I so want to go South West or emigrate.

I hate this poxy country.


----------



## nilanth (Mar 30, 2007)

I don't park in my drive so that the missus can't come near my car with hers!


----------



## Pugwash69 (Jun 12, 2012)

Park at Tesco's instead? They let you have a couple of hours for free I believe.


----------



## nilanth (Mar 30, 2007)

Ha ha ha


----------



## Toshiba (Jul 8, 2004)

Your side of the road - isn't the road publicly owned for all to use?
But i can understand your frustration..


----------



## Shug750S (Feb 6, 2012)

Toshiba said:


> Your side of the road - isn't the road publicly owned for all to use?
> But i can understand your frustration..


Chap 4 doors down asked my daughter to move her car last week, as it was 'in his space'

she'd parked at one end (outside of his neighbours) of the grass verge outside his house, still room outside his house for a car, and room for two on his drive. He only has one car.

To make it worse his kids when visiting always park in the middle of a two car space, and often outside ours, but we don't care, as it's not an issue.

She only parked there as kids football was on in park round the corner and street is always bad for just 2 hours on a Saturday morning, and my & the Mrs cars on our drive.

She basically told him it was insured and taxed and in a public rd, and walked off.

I'm almost tempted to buy a £100 banger, insure it 3rd party and park it up outside his place for 6 months


----------



## Roller Skate (May 18, 2015)

Move North. Affordable housing with lots of usable parking. Unfortunately populated with Northerners. I mean, look what £8,000,000 get's you up 'North.

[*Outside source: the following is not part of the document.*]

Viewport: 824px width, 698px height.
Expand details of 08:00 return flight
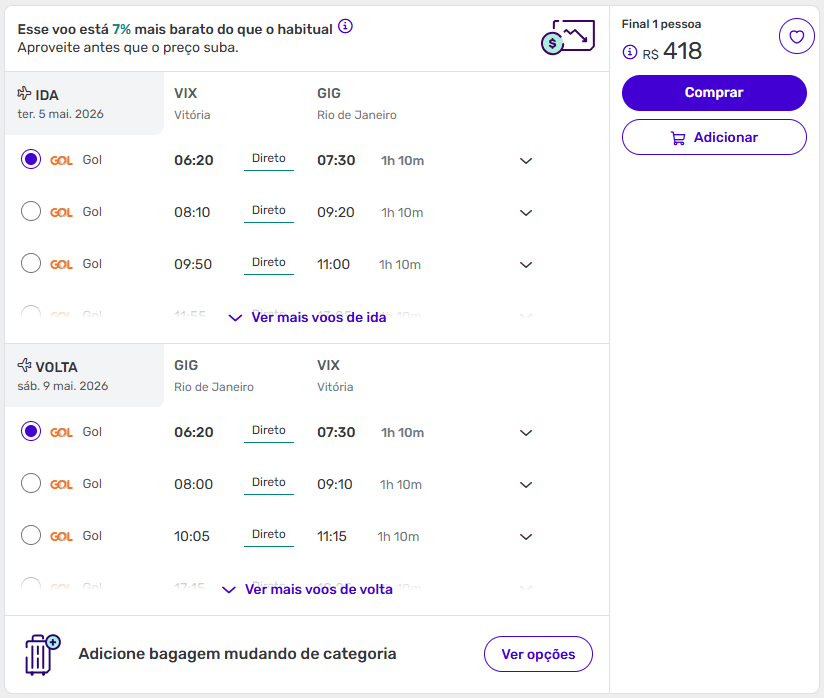tap(526, 484)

http://www.dailymail.co.uk/news/art...-Jane-Austen-hero-Mr-Darcy-sale-8million.html


----------



## Pugwash69 (Jun 12, 2012)

My old house in Peterborough has an allocated parking space outside my house. For weeks at a time there was a tatty flatbed truck parked in it. It didn't really bother me at the time as I kept my bike around the back of the house. I noticed on Google Street View the new owner painted the space - must have annoyed them!


----------



## brittan (May 18, 2007)

Problem:


rustyintegrale said:


> I hate this poxy country.


Solution:


rustyintegrale said:


> I so want to emigrate.


QED


----------



## rustyintegrale (Oct 1, 2006)

Oh that's it! The wit!

That's what I'm here for. :lol:


----------